Genital Warts (Human Papillomavirus)
What are genital warts?
Genital warts are skin growths in the groin, genital, or anal areas. They can be different sizes and shapes. Some look like flat white patches, and others are bumpy, like tiny bunches of cauliflower. Sometimes you can't see the warts at all.
What causes them?
Genital warts are caused by the human papillomavirus (HPV). Over 100 types of HPV have been found. Some types cause genital warts. Types 6 and 11 cause most genital warts.
HPV and genital warts can be spread through sex or skin-to-skin genital contact with someone who has the virus. The virus can be spread to or from the genitals, anus, mouth, or throat during sexual activities. You can spread the virus even if you don't have symptoms.
What are the symptoms?
Genital warts can be different sizes and shapes. They may be large, or they may be too small to be seen. They may appear alone or in groups. Warts may look like tiny bunches of cauliflower or like flat, white areas that are very hard to see.
Visible warts appear only during active infection.
Genital warts may appear in the groin, on and around the genitals, in the urethra, or in the rectum or anus.
How are they diagnosed?
A doctor checks for genital warts by looking closely at the genital and anal areas. The doctor may ask you questions about your symptoms and risk factors. Risk factors are things that make you more likely to get an infection. Sometimes the doctor takes a sample of tissue from a wart for testing.
How are genital warts treated?
There are ways to treat genital warts. But the warts may come back because treatment doesn't kill the HPV infection that causes them.
Talk to your doctor if you want to treat visible genital warts. The warts usually go away with no treatment, but they may also spread. Some people decide to treat them because of the symptoms or because of how the warts look. But if you don't have symptoms and are not worried about how the warts look, you can wait and see if they go away.
If you decide to treat genital warts, talk to your doctor. There are medicines that you or your doctor can put on the warts. Or your doctor can remove them with lasers or surgery or by freezing them off.
Surgery to remove genital warts may be done when:
- Medicine treatment has failed and the removal of warts is thought to be needed.
- Warts are large.
How can you prevent sexually transmitted infections (STIs)?
It's easier to prevent an STI than it is to treat one:
- Limit your sex partners.
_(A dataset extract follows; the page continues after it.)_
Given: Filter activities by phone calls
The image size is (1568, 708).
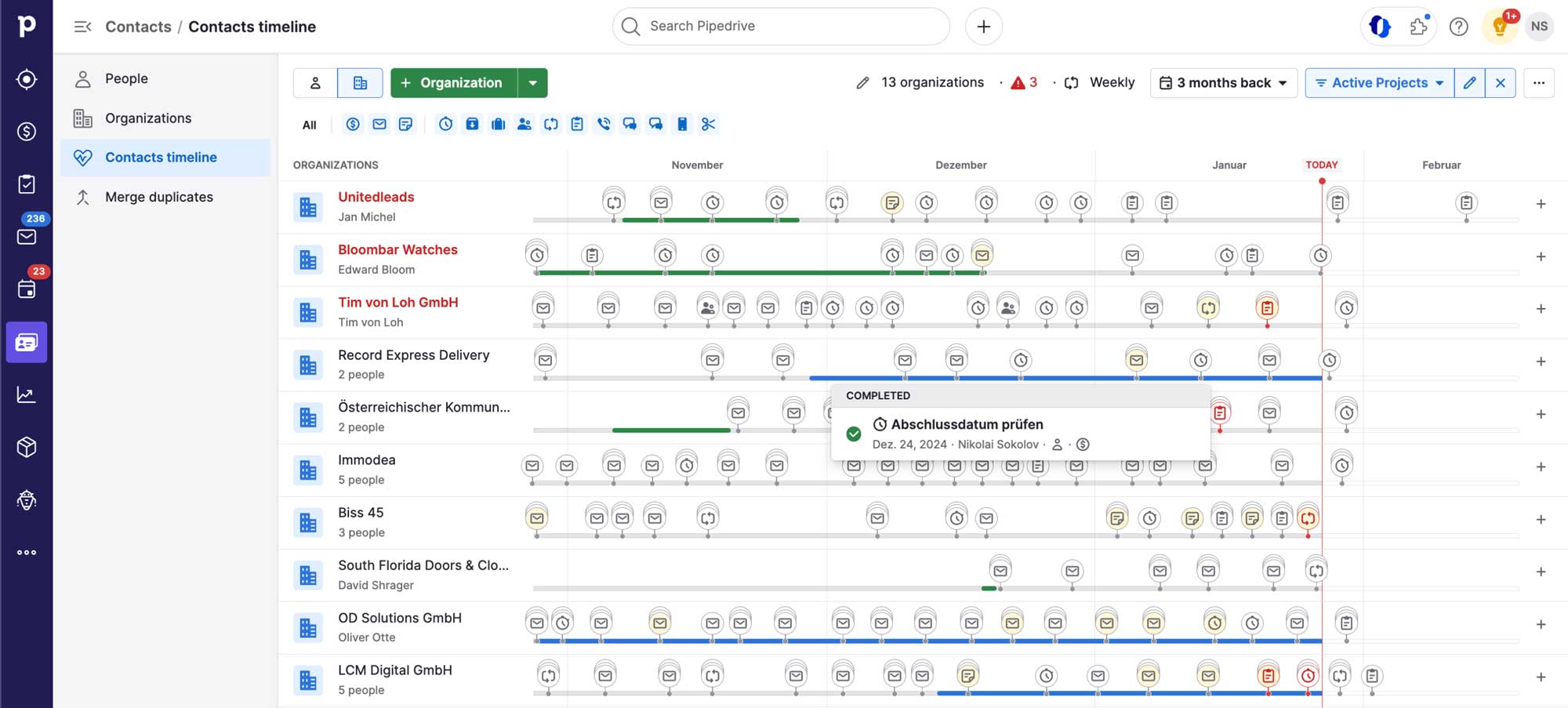Looking at the screenshot, I should [x=604, y=124].
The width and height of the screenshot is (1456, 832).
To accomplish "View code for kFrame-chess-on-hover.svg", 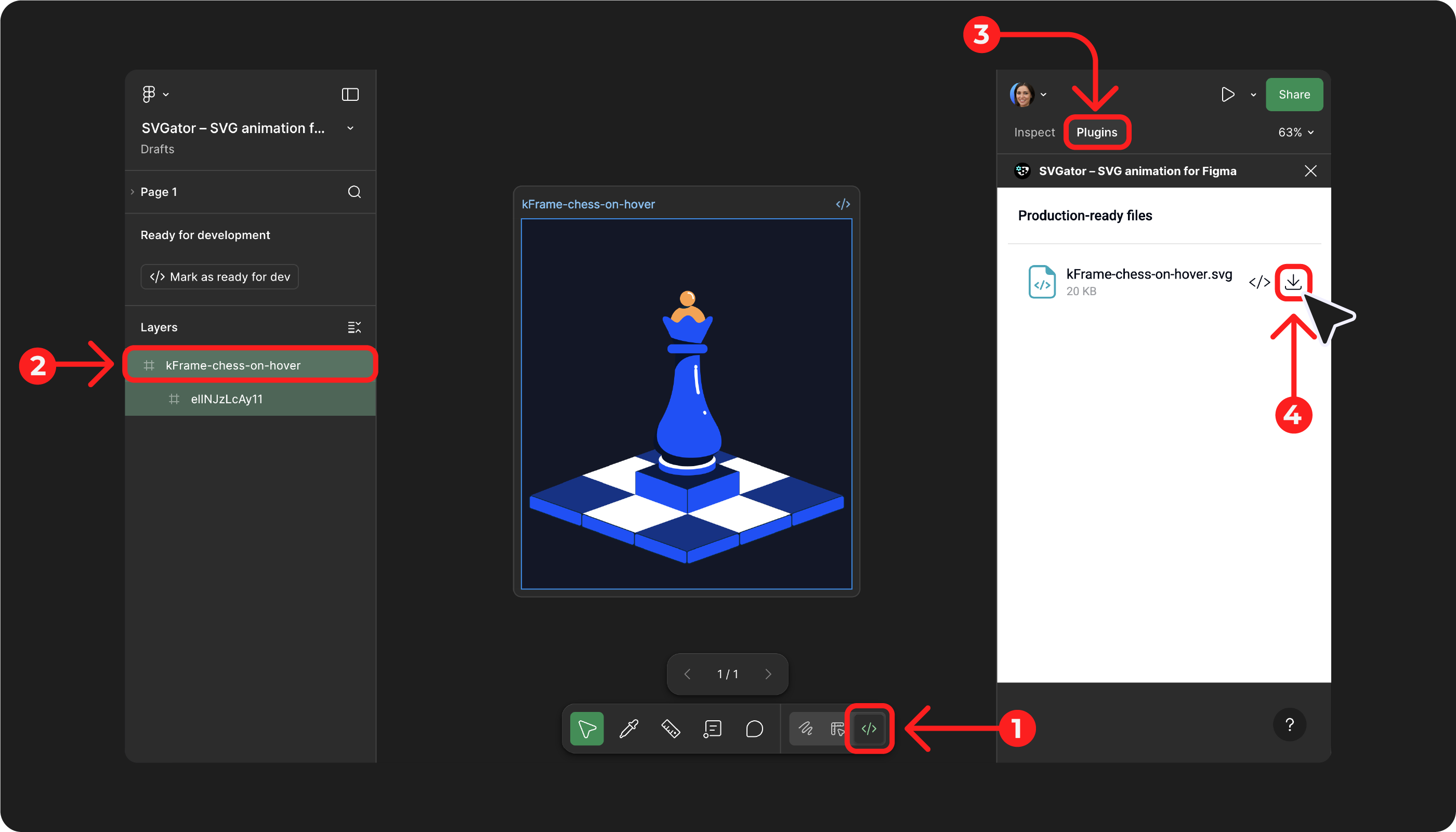I will click(1259, 282).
The safest sex is with one partner who has sex only with you.
- Talk with your partner or partners about STIs before you have sex. Find out if they are at risk for an STI. Remember that it's possible to have an STI and not know it.
- Wait to have sex with new partners until you've each been tested.
- Don't have sex if you have symptoms of an infection or if you are being treated for an STI.
- Use a condom (a male or female condom) every time you have sex. Condoms are the only form of birth control that also helps prevent STIs.
- If you're pregnant, be extra careful. Some STIs can be passed to your baby during delivery.
Vaccines are available for some STIs, such as HPV. Ask your doctor for more information.
Experts recommend that children age 11 or 12 get the HPV vaccine, but the vaccine can be given from age 9 to 26. If you are age 27 to 45 and have not been vaccinated for HPV, ask your doctor if getting the vaccine is right for you.
Children ages 9 to 14 get the vaccine in a series of two shots. Some children may need a third dose. Anyone age 15 years and older gets the vaccine as a three-dose series. For the vaccine to work best, all shots in the series must be given.